Bashkirtseff

Dimanche, 7 décembre 1873

OrigCZ

# Dimanche, 7 décembre 1873

Dans trois jours.

Trois jours ! pour moi un instant, pour eux un siècle.

Je vais avec Hitchcock à l'église anglaise. Je suis fraîche car je me suis levée à huit heures et demie, j'ai étudié, déjeuné et ensuite déjà l'église (robe bleue et chapeau, bien). Il n'y avait personne d'intéressant, tous poussière, vraiment les Anglaises ne sont supportables que de première qualité, le reste sont des détestations terribles.
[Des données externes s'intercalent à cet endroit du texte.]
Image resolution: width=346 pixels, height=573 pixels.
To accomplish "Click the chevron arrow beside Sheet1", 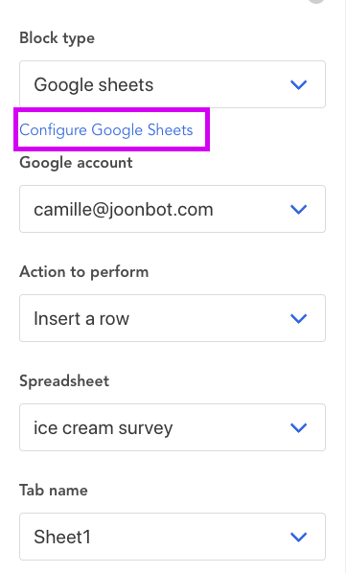I will (x=298, y=537).
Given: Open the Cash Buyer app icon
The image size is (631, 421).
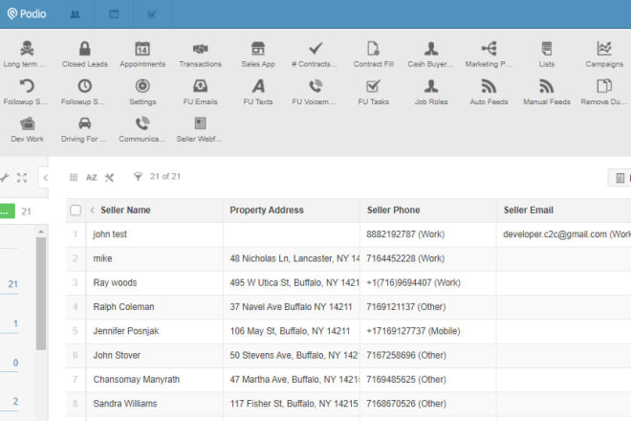Looking at the screenshot, I should click(x=431, y=54).
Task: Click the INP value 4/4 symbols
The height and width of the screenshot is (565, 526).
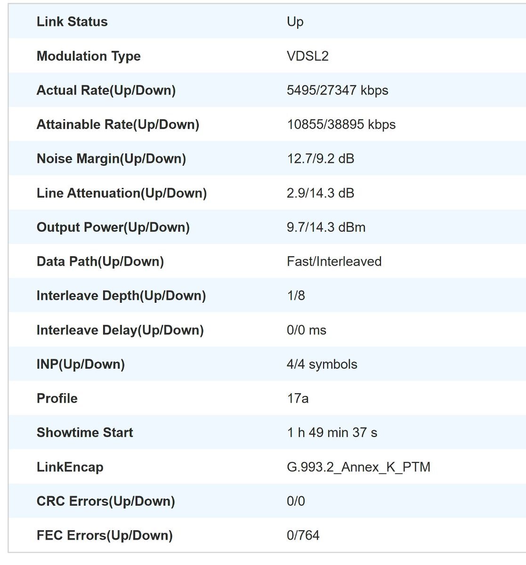Action: click(322, 364)
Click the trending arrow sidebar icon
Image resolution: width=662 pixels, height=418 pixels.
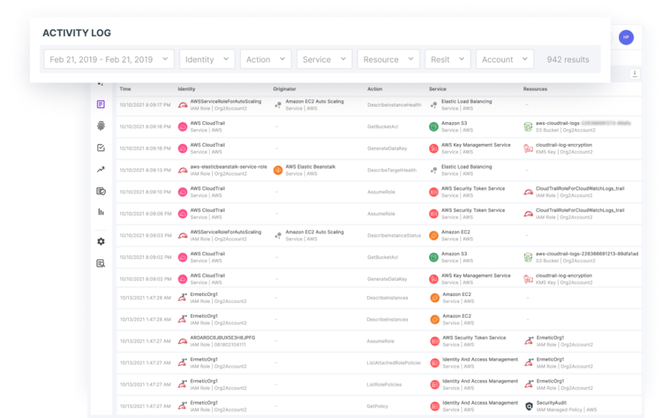[x=100, y=169]
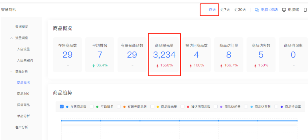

M. Howard avec Lise et Willy y étaient, nous nous sommes vus. Nous devons dîner chez eux aujourd'hui. Je me mets à préparer un thème italien lorsque maman m'appelle pour sortir. Grand-papa vient aussi, il est si irrité depuis quelques jours, presque insupportable, et encore il imagina de manger une mandarine en pleine promenade, j'aurais voulu me cacher sous la voiture. Il rage comme un fou contre moi sans que je dise un mot offensant, et il rentre. Et en voiture, nous voyons le prince et la princesse Festititz, la dame qui rit.

J'ai poussé une exclamation et je suis très contente de les revoir. Encore des amis que je ne connais pas.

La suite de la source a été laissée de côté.